◆ Stored items ◆
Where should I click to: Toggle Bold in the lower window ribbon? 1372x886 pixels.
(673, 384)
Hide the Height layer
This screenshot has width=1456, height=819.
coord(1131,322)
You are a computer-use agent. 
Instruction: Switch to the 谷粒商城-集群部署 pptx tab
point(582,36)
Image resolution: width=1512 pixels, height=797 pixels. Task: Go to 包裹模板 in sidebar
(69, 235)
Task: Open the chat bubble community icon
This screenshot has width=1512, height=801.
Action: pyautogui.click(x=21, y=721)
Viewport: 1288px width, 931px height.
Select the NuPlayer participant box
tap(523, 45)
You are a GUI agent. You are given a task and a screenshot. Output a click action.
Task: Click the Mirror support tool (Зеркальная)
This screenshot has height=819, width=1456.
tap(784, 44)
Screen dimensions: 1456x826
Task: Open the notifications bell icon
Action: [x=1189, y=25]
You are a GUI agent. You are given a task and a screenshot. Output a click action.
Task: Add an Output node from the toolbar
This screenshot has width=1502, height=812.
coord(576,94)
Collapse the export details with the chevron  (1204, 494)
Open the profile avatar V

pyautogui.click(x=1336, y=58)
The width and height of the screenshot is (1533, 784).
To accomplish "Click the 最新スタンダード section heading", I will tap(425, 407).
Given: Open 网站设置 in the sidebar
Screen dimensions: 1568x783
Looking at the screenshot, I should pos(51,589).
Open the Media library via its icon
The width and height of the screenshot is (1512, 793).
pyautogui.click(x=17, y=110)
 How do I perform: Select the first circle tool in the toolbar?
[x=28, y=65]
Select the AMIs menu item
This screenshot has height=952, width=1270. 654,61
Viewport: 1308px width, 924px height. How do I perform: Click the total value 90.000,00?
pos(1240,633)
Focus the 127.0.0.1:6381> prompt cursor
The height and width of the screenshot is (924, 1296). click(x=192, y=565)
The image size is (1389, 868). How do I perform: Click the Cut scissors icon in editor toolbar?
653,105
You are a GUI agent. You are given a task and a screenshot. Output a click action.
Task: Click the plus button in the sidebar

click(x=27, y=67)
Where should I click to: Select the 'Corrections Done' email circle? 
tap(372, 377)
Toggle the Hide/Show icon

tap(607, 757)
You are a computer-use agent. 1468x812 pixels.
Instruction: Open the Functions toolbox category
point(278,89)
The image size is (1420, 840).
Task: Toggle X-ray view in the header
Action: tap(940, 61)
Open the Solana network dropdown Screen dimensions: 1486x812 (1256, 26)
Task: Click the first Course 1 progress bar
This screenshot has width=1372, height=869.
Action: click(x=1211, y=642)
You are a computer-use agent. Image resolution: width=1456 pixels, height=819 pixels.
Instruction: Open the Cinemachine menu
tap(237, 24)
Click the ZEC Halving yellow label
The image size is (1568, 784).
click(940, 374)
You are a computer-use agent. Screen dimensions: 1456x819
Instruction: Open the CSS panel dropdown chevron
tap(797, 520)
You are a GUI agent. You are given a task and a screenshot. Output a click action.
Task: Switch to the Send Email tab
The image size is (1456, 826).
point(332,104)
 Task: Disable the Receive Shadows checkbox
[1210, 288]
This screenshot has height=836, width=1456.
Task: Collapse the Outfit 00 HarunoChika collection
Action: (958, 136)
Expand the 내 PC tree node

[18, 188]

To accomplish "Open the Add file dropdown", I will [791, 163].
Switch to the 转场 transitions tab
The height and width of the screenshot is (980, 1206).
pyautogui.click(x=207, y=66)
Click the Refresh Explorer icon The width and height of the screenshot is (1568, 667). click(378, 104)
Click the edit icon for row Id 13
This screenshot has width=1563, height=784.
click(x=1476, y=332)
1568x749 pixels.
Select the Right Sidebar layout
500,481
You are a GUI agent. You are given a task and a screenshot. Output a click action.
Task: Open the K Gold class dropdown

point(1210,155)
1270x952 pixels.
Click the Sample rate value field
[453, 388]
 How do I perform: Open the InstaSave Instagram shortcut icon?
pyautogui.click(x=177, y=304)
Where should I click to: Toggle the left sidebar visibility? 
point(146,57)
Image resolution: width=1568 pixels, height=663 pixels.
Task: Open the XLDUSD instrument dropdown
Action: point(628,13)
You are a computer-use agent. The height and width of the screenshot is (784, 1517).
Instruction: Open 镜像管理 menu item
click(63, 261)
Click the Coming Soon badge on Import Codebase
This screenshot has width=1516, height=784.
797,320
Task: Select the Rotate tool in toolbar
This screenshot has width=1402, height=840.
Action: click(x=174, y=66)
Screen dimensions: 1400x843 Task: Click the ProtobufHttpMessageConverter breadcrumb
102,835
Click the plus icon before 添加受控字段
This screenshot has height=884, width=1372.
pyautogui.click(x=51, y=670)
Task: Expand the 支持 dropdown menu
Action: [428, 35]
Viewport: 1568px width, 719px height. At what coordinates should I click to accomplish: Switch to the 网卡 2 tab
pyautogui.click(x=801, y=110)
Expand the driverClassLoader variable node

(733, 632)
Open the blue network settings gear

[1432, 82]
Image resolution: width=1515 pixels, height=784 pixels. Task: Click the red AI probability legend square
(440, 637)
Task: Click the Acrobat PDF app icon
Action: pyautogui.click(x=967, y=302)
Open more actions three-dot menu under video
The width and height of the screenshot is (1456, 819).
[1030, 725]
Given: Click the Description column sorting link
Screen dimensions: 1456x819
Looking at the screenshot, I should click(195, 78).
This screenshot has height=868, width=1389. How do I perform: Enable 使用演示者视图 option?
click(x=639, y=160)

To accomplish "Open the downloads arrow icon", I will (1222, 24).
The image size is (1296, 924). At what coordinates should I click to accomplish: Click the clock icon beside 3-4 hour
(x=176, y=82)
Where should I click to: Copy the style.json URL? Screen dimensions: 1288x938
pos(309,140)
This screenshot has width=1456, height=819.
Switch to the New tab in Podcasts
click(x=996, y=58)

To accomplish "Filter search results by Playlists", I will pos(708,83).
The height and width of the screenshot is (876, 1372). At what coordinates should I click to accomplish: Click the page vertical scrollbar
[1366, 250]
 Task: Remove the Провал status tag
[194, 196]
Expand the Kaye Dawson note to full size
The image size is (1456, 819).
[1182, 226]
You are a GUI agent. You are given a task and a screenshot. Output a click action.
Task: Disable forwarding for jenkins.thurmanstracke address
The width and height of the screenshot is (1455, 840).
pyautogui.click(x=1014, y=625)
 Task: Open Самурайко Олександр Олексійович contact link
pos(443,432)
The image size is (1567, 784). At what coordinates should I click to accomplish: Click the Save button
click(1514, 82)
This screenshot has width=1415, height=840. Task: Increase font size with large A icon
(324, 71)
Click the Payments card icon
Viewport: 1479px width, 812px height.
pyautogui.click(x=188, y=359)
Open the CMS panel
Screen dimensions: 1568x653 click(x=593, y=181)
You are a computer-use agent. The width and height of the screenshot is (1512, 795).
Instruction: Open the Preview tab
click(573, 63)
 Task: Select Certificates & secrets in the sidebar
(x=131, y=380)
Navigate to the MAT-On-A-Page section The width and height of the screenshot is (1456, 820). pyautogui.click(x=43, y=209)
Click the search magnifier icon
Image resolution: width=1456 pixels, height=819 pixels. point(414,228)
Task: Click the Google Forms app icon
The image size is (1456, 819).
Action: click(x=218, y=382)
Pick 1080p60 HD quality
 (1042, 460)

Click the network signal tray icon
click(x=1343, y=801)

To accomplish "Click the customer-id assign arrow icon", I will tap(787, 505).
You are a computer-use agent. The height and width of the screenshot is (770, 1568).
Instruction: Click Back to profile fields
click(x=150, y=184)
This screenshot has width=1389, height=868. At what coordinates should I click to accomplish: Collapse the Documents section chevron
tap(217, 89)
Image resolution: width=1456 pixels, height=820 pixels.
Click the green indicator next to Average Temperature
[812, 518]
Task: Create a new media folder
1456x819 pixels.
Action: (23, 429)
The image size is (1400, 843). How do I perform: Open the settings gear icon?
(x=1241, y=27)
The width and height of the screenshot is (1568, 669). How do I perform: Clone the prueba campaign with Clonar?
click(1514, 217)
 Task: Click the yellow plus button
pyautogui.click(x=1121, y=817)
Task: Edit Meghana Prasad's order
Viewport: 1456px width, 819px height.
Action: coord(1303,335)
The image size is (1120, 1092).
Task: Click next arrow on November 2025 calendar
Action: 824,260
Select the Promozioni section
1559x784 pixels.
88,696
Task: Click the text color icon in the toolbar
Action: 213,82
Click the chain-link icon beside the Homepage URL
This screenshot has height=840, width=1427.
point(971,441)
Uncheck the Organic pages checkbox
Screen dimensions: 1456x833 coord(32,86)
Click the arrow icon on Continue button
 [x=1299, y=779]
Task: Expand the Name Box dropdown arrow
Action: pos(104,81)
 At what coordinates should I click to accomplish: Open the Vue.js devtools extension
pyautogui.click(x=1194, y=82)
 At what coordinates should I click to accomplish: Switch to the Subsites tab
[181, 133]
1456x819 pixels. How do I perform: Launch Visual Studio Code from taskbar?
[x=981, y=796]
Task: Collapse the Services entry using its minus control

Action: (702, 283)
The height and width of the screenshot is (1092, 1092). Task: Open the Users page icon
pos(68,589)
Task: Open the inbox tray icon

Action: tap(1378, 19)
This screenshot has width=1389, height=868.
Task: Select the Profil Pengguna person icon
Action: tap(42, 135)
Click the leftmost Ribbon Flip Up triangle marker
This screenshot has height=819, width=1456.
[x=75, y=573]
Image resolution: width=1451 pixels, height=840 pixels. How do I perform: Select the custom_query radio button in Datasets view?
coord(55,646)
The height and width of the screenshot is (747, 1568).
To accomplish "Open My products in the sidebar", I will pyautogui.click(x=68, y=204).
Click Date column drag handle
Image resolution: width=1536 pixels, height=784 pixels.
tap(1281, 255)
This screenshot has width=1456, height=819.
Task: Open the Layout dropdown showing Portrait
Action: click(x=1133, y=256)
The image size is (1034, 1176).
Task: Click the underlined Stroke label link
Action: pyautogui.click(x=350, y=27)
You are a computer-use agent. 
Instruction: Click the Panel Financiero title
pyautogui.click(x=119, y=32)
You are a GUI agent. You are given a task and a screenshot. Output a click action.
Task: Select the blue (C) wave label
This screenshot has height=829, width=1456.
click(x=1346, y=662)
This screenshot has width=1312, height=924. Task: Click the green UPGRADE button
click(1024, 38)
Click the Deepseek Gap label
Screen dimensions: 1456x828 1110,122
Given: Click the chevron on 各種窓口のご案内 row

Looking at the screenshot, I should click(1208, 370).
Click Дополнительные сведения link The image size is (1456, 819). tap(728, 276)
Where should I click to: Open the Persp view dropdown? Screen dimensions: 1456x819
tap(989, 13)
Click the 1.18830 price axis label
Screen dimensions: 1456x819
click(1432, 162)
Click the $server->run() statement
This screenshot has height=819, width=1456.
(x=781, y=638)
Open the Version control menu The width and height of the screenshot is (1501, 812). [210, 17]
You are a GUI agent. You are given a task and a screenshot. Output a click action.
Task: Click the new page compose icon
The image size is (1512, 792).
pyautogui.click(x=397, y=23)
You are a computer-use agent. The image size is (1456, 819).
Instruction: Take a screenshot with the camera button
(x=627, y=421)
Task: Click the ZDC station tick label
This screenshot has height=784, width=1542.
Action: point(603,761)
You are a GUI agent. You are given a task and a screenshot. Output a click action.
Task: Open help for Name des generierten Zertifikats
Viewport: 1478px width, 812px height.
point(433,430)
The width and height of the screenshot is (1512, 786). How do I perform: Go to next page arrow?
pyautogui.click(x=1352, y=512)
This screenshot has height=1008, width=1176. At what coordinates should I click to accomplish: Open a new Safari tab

◆ TASK ITEM ◆
All that belongs in the answer is an exact copy of the lines from the start of the records above through the line with "Task: Click the Mirror".

◆ ANSWER FOR THE TASK ◆
Where should I click to: Toggle Bold in the lower window ribbon? 1372x886 pixels.
(673, 384)
Hide the Height layer
This screenshot has width=1456, height=819.
coord(1131,322)
You are a computer-use agent. 
Instruction: Switch to the 谷粒商城-集群部署 pptx tab
point(582,36)
Image resolution: width=1512 pixels, height=797 pixels. Task: Go to 包裹模板 in sidebar
(69, 235)
Task: Open the chat bubble community icon
This screenshot has width=1512, height=801.
Action: pyautogui.click(x=21, y=721)
Viewport: 1288px width, 931px height.
Select the NuPlayer participant box
tap(523, 45)
You are a GUI agent. You are given a task and a screenshot. Output a click action.
Task: Click the Mirror support tool (Зеркальная)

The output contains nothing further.